» **Exercise prompt**: Everything from the first line of the data below through the line that contains "You are a GUI" should be written out exactly, please, and nothing more; the pictures stay out.

────────

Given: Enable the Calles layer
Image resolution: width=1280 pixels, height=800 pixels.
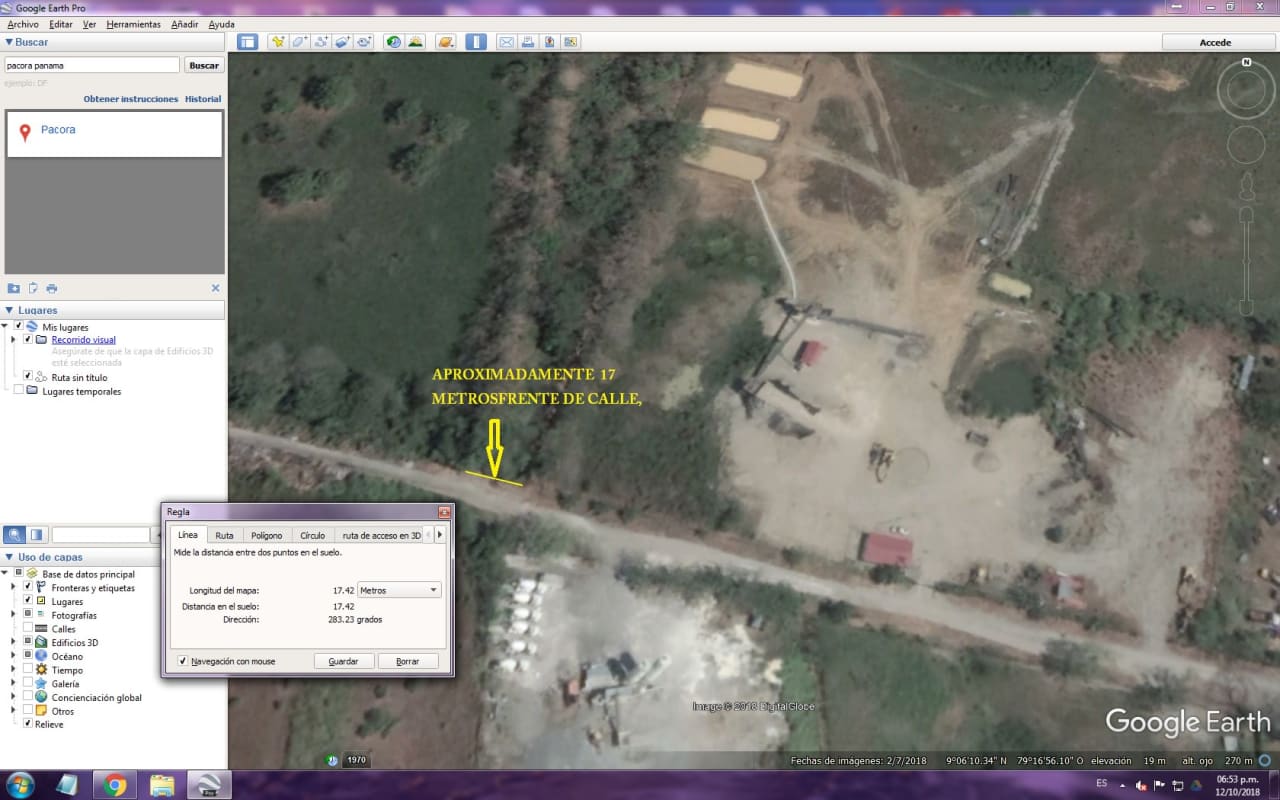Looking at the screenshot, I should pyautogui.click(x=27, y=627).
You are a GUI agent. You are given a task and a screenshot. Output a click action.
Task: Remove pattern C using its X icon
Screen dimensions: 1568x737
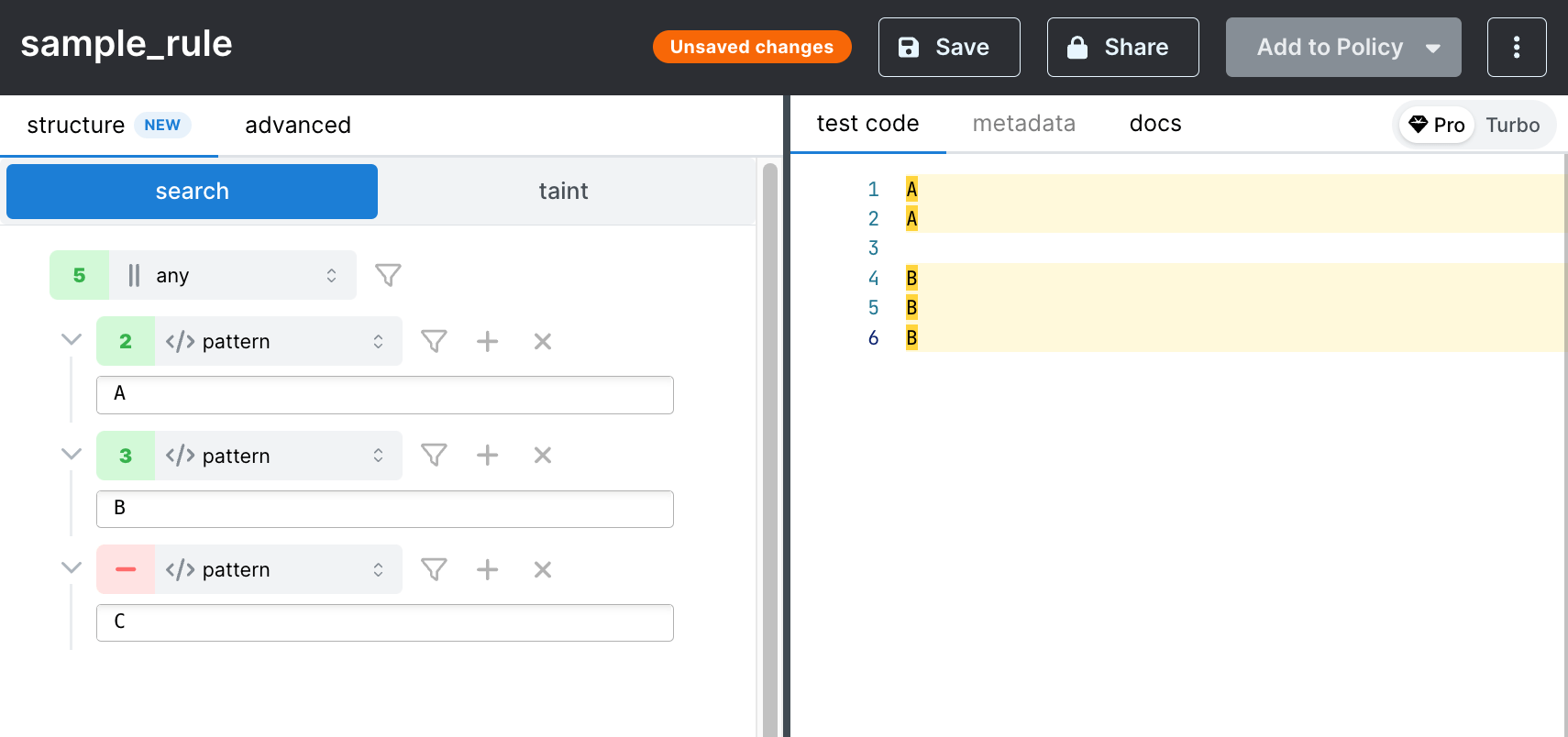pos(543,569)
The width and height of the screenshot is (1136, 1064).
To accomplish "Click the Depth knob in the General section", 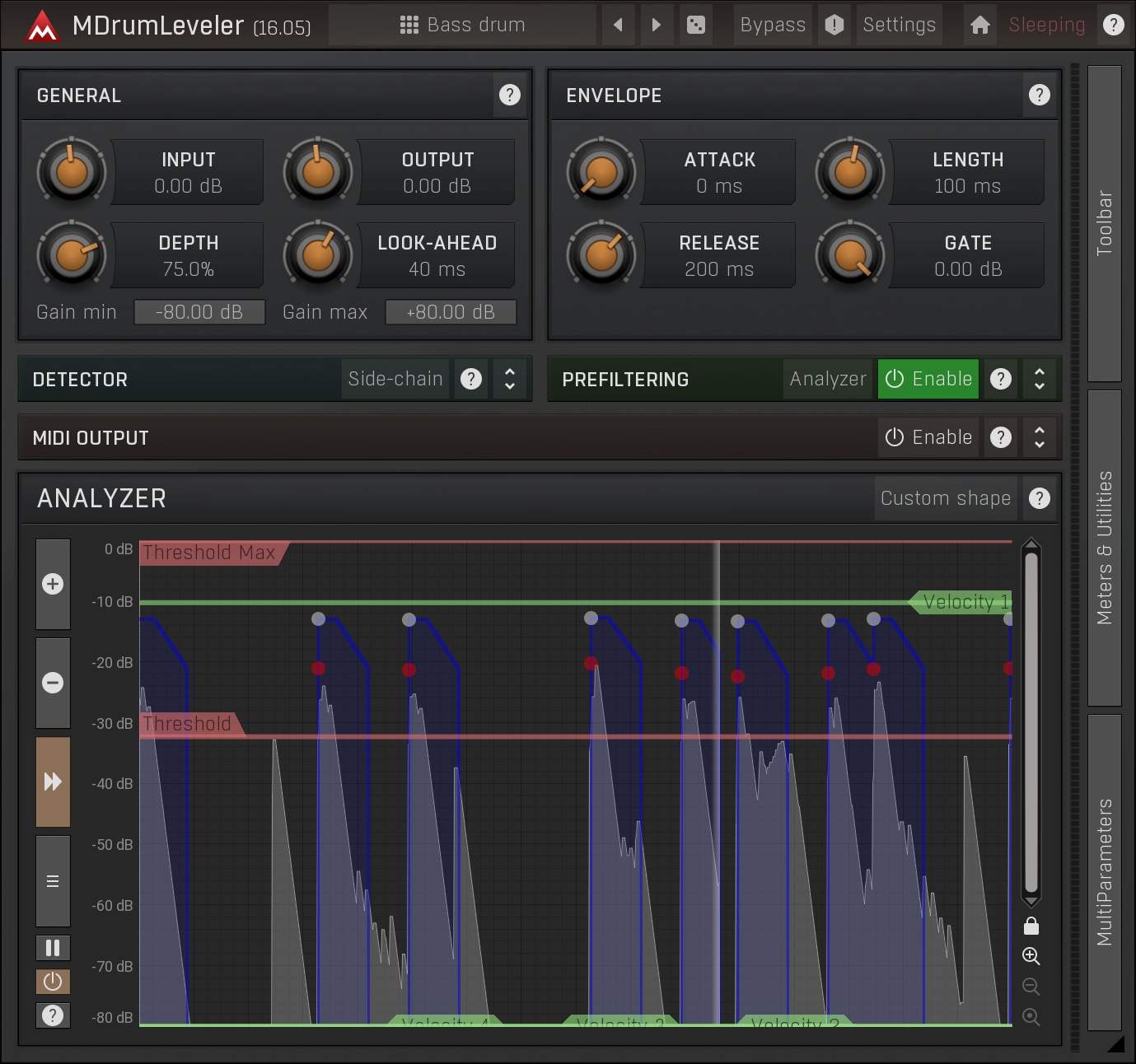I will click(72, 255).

────────

» **Expected answer**:
Given: Enable the Calles layer
Image resolution: width=1280 pixels, height=800 pixels.
Looking at the screenshot, I should pyautogui.click(x=27, y=627).
You are a GUI agent. You are given a task and a screenshot. Output a click action.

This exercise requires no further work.